A coisa foi longe demais. Semanas atrás, uma escola de Londrina, no Paraná, aplicou questões que incluíam maus exemplos, como arremesso de bebê, descaso político - incluindo a menção de uma xingação chula - e até mesmo um suicídio.
A repercussão foi negativa e os professores envolvidos se desculparam, alegando que as questões foram colhidas de "apostilas". O que mostra o quanto está nossa classe acadêmica, que já insere a degradação sócio-cultural em questões escolares, influenciando as pessoas nesses maus exemplos.
Recentemente, houve questões escolares que definiram como "grandes pensadores contemporâneos" a funqueira Valesca Popozuda e o cantor baiano Márcio Victor, da banda de "pagodão baiano" Psirico, respectivamente conhecidos nacionalmente pelos sucessos "Beijinho no Ombro" e "Lepo-Lepo".
Sob o pretexto de aproximar as questões escolares da "realidade dos alunos", os professores tentam fazer essa "provocatividade" como se estivessem defendendo alguma causa nobre. Só que cometem isso de forma estúpida e sem qualquer serventia, porque a "provocação" que os deixa felizes, tranquilos e confiantes não é mais do que um fim em si mesmo.
NA SEMANA DE ARTE MODERNA, PROVOCAÇÃO ERA SÓ GANCHO PARA DIVULGAR PROPOSTAS
O que esses intelectuais "bacaninhas" não sabem é que, nos grandes movimentos culturais, a provocatividade era apenas um gancho para propostas inusitadas e pouco compreendidas. Como se observa em eventos como a Semana de Arte Moderna de São Paulo, em 1922.
Nela, a "provocação" era apenas um aperitivo para chamar a atenção das pessoas para propostas culturais então consideradas audaciosas, que quebravam o formalismo do parnasianismo e do academicismo retórico e liberavam a apreciação das manifestações populares autênticas, até então incompreendidas pela "sociedade organizada".
Hoje, embora a discurseira intelectualoide tente dizer que a "provocatividade" de hoje tem alguma proposta, como se o "mau gosto" fosse algo renovador na cultura brasileira - vê-se claramente que não é - , nota-se que o que se vê é apenas a "provocação" como um fim em si mesmo, sem apresentar algo de transformador.
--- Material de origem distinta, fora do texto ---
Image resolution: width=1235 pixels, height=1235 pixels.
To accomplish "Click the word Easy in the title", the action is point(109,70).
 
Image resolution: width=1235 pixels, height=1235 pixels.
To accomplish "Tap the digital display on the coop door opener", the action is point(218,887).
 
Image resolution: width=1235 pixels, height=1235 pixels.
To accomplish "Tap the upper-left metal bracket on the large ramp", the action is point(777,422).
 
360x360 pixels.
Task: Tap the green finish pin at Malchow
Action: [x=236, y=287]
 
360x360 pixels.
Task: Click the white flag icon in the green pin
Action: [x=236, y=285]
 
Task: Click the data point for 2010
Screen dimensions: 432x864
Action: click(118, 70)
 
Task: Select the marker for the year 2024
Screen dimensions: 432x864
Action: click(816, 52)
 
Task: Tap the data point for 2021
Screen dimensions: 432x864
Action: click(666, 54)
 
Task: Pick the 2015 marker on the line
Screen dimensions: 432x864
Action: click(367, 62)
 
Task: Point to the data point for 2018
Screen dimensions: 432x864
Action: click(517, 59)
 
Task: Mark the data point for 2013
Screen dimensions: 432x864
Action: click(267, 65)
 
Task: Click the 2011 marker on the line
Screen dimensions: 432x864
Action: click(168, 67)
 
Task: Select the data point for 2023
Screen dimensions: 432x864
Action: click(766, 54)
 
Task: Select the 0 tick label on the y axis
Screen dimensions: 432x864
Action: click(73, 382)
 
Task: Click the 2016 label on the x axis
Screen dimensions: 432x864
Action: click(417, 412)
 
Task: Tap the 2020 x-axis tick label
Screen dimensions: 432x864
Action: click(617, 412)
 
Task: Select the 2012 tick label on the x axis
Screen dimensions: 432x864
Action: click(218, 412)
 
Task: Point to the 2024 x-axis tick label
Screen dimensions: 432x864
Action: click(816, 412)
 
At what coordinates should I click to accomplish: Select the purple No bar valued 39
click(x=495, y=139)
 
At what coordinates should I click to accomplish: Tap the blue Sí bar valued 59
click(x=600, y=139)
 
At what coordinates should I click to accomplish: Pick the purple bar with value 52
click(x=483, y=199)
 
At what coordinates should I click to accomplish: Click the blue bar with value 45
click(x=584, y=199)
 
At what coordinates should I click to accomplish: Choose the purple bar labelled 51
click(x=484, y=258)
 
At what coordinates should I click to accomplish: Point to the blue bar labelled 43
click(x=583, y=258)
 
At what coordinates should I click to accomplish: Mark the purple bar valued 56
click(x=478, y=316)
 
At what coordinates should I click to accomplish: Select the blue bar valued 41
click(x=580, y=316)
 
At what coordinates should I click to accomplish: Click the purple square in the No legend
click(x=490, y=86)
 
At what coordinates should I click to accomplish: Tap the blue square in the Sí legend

Isso tanto é verdade que, do contrário de eventos como a citada Semana de 22, em que a "provocação" era feita para anunciar o que está por vir e não está estabelecido, a "provocatividade" de hoje, sobretudo envolvendo "funk" e outras baixarias, é feita apenas para justificar o que já é "estabelecido" pela indústria do entretenimento.
PAULO FREIRE FEZ O CONTRÁRIO
O grande educador Paulo Freire fez extremamente o contrário, no seu projeto de alfabetização para adultos - mas que poderia ser adaptado para a educação infanto-juvenil sem prejuízo de seu programa fundamental - , tão elogiado e tão raramente seguido pelos educadores do nosso Brasil.
Em vez de investir em baixarias ou chamar qualquer nulidade de "filósofo", a pretexto de "falar a realidade dos alunos", Freire investia no cotidiano dos educandos sem apelar para o grotesco, procurando edificar valores e não glamourizar a baixaria.
Ele buscava, com seu programa, promover a solidariedade, estabelecer valores positivos, e quando expunha problemas sérios e graves, não era para expô-los gratuitamente, mas para lançá-los para serem resolvidos pela ação popular nas comunidades. E sem partir para exemplos chulos como arremesso de bebês ou xingações por palavrão.
A "provocatividade" banalizou tanto que a intelectualidade "bacana", aquela que se impõe como "a mais legal do país", mantém sua alta visibilidade no seu meio. Mas seu poder de formadores de opinião, embora ainda alto, começa a ser questionado na medida em que eles demonstram não contribuir para o progresso do país, mas apenas para reafirmação do "estabelecido".